WORK INSTRUCTION:
Copy, with no pictures, the line that contains "The width and height of the screenshot is (438, 177)." and each line after it down to the end of the entries below, exactly.

SUPPLIED MATERIAL:
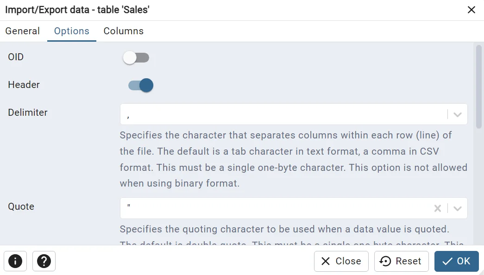Close the Import/Export dialog via X
484x275 pixels.
click(471, 10)
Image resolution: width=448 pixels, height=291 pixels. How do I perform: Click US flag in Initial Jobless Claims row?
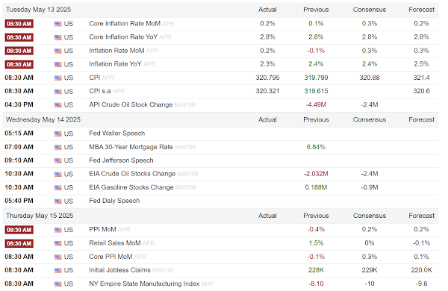pos(57,270)
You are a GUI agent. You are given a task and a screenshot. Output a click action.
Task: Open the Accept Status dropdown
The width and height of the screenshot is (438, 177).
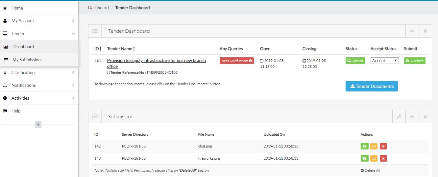tap(384, 61)
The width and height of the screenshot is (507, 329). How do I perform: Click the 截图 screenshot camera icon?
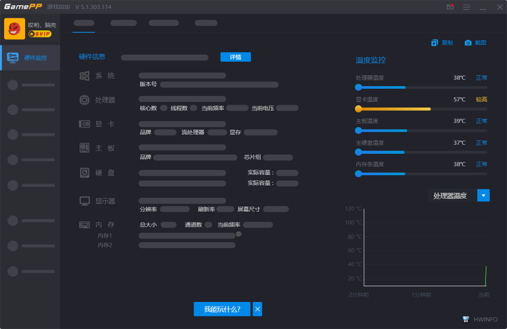point(468,43)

SOLUTION TO THE EXERCISE:
The width and height of the screenshot is (438, 177).
tap(384, 61)
The width and height of the screenshot is (507, 329). How do I perform: Click the 截图 screenshot camera icon?
point(468,43)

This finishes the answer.